In the United States and other western developed countries, the protection of public intellectual property rights is no less than that of private and state-owned intellectual property rights. Under that condition, it is impossible for those countries to have private or state-owned character fonts, so there will be no "one day, China people will buy China fonts from foreign font dealers" because of font demand.
It should be noted that the report confuses "font" and "font library" and confuses the basic concepts. The so-called "font library" is the machine coding of characters in a certain language, not the font coding. For example, the national standard content of the Chinese character "font library" only contains the machine code of each Chinese character, but does not include the codes of those Chinese character fonts. Font code has the nature of technological invention, so it can be private, state-owned or public intellectual property. For another example, the "font library" of character coding has and must have national and international official standards, while fonts have no and it is difficult to establish national or international official standards; This also shows that "font" and "font library" are different concepts and different knowledge categories, that is, they are not the same thing.
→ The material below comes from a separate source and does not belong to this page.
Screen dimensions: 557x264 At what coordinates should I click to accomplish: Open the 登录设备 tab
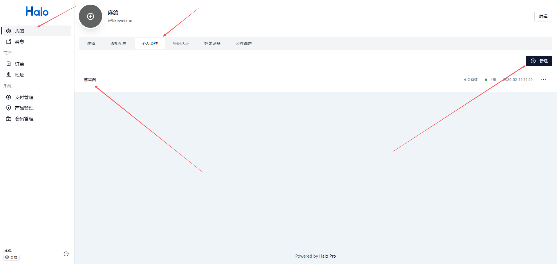click(212, 43)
In developed countries such as the United States, if a design is to become a national standard or an international standard, laws and regulations often allow its inventor to retain the right of invention and design, but he must publicly give up private property rights or declare that all people can use it freely and free of charge, that is to say, the design property rights that become a standard should be consistent with the ownership or use right of the standard: if it is a national standard, the design property rights belong to the state and the use right belongs to all users of the state; Is an international standard, the design property belongs to the international community, and the right to use belongs to all users of the international community.
As far as computers are concerned, for the convenience of use, electronic codes such as font codes, keyboard codes and printer codes of different languages are often mixed in a system file or a subsystem. However, that is the way of use, not the way of property rights. For example, telegrams, telexes and computer operating systems of American companies all include character storage and calling in various languages, and they all enjoy private property rights, but companies are not allowed to declare property rights in fonts.
In a word, the report reflects a fact: in China, official legislators, social businessmen, scholars engaged in research and media engaged in communication all have inaccurate or even confusing understandings of the so-called private ownership, state ownership and public ownership. It seems that when we talk about property rights protection, we are protecting private property rights. This chaotic state is not only reflected in fonts, but also in the establishment of national standards. For example, many so-called "national standards" are also private property rights or consumers cannot use them freely and arbitrarily; Of course, this practice will encourage the whole China society to practice favoritism and malpractice, and combine officials and businessmen to make use of official relations and open the market.